What you have to do:
All of the entries, apart from their pictures, are to be copied verbatim.

Records provided:
——

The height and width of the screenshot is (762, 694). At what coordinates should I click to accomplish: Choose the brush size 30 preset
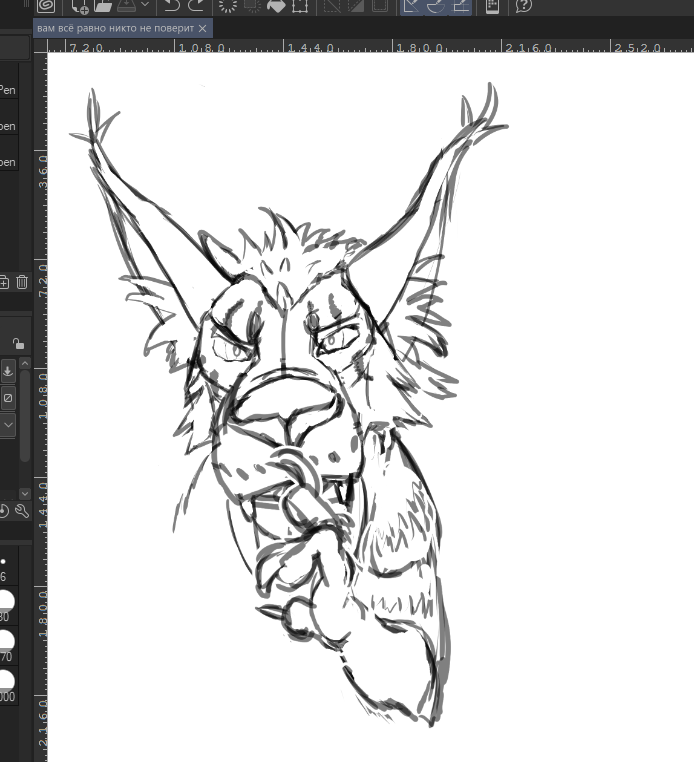[x=6, y=601]

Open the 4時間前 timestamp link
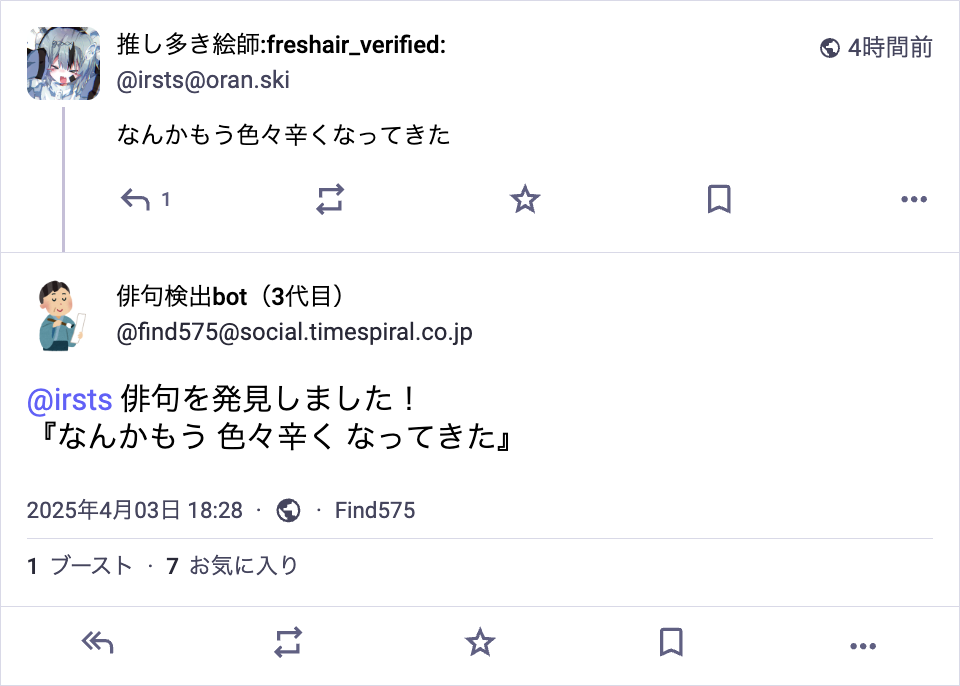[x=890, y=47]
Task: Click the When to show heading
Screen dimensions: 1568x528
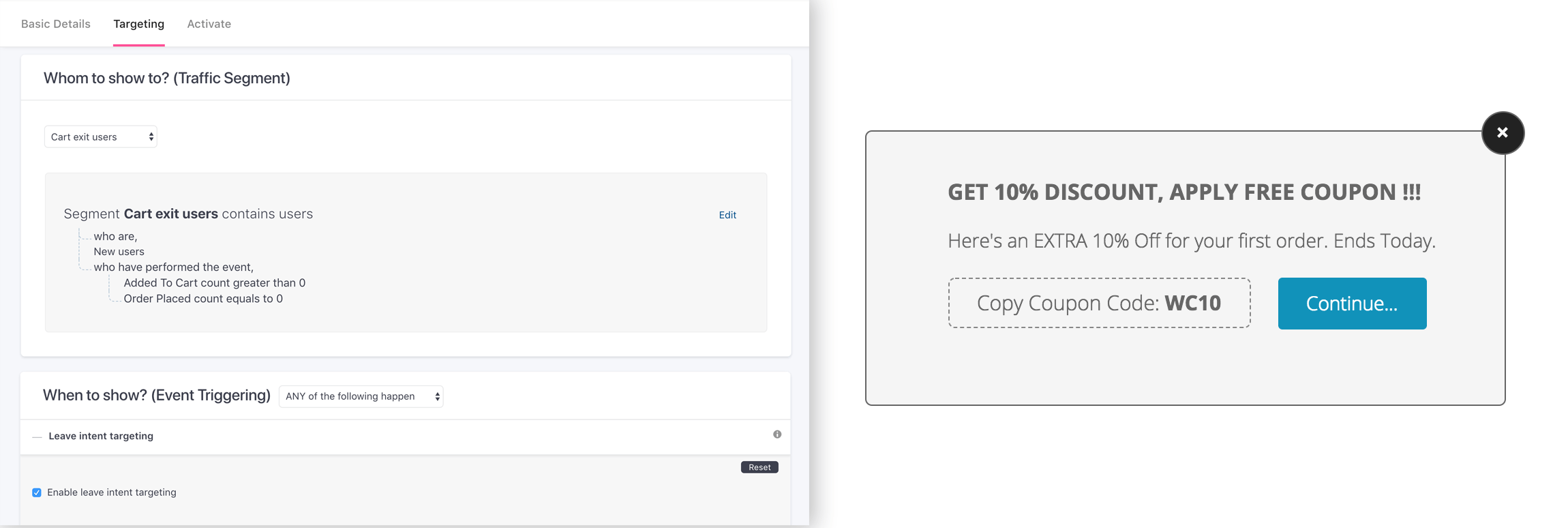Action: [157, 396]
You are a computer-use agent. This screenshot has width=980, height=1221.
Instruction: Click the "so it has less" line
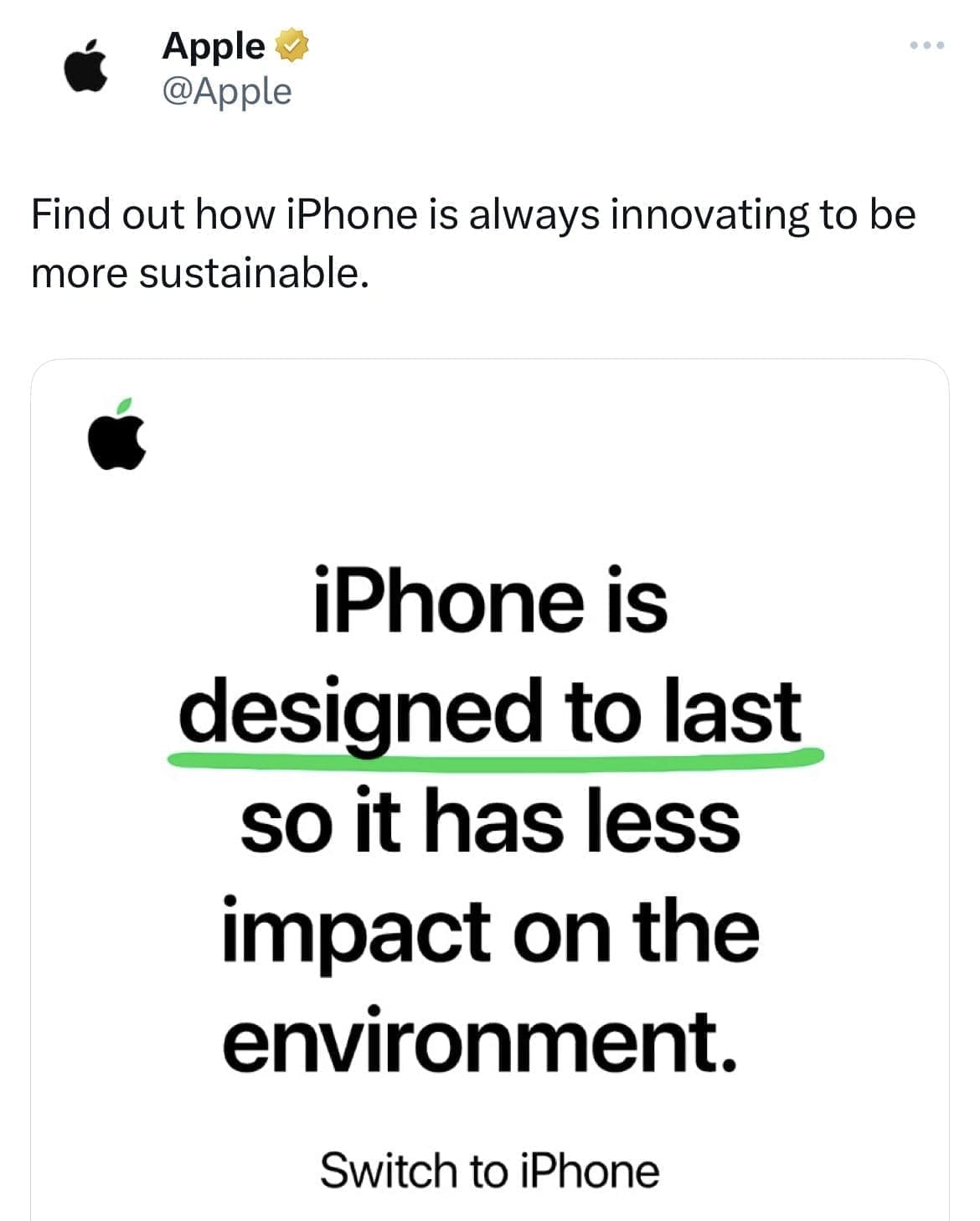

——

Exercise answer:
The height and width of the screenshot is (762, 694). At what coordinates should I click to accomplish: Choose the brush size 30 preset
[x=6, y=601]

Open the 4時間前 timestamp link
[x=890, y=47]
Task: Click the When to show heading
Screen dimensions: 1568x528
Action: [157, 396]
You are a computer-use agent. This screenshot has width=980, height=1221.
Instruction: Click the "so it has less" line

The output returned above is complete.